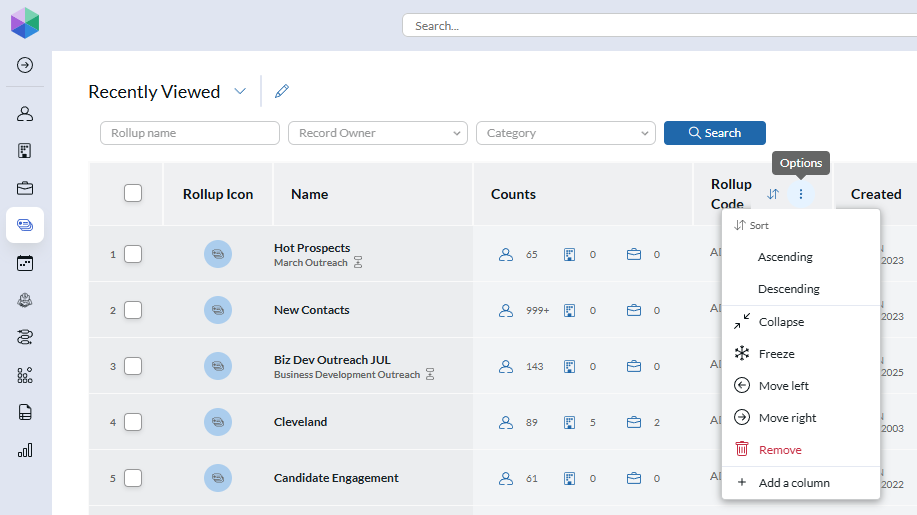This screenshot has width=917, height=515.
Task: Toggle the select-all checkbox in table header
Action: [x=133, y=194]
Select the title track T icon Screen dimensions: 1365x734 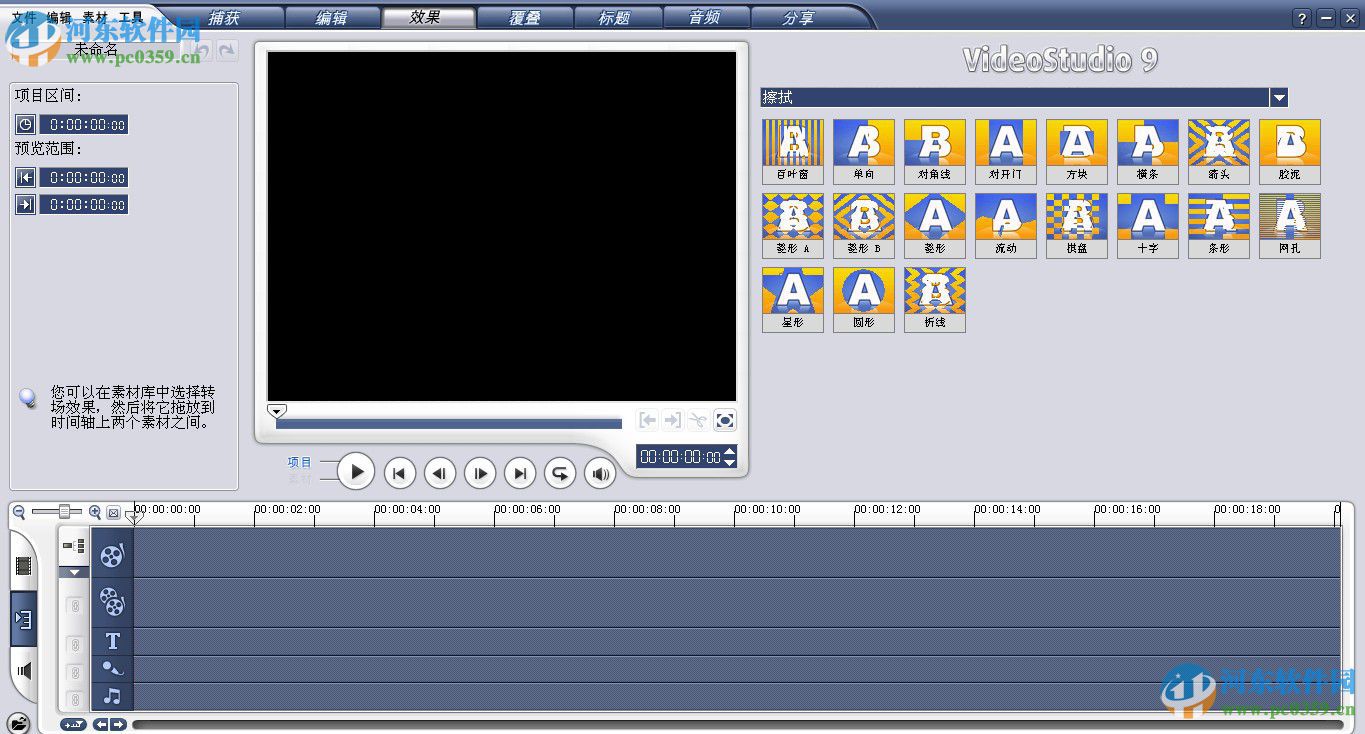click(113, 641)
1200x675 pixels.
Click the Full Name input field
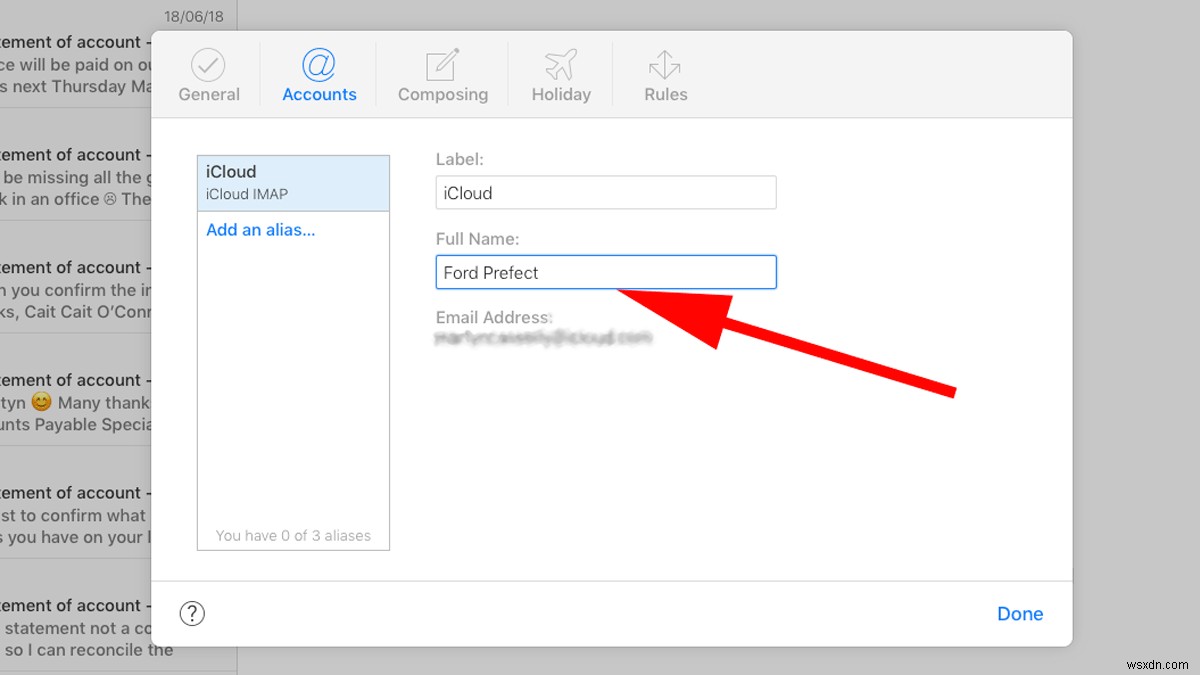coord(605,271)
_ _ _
**Requirement:** Give back exactly the lines from the one containing "1200x675 pixels." through the last line above, both included, and none of the pictures.

**Finished exercise:**
1200x675 pixels.
Click the Full Name input field
coord(605,271)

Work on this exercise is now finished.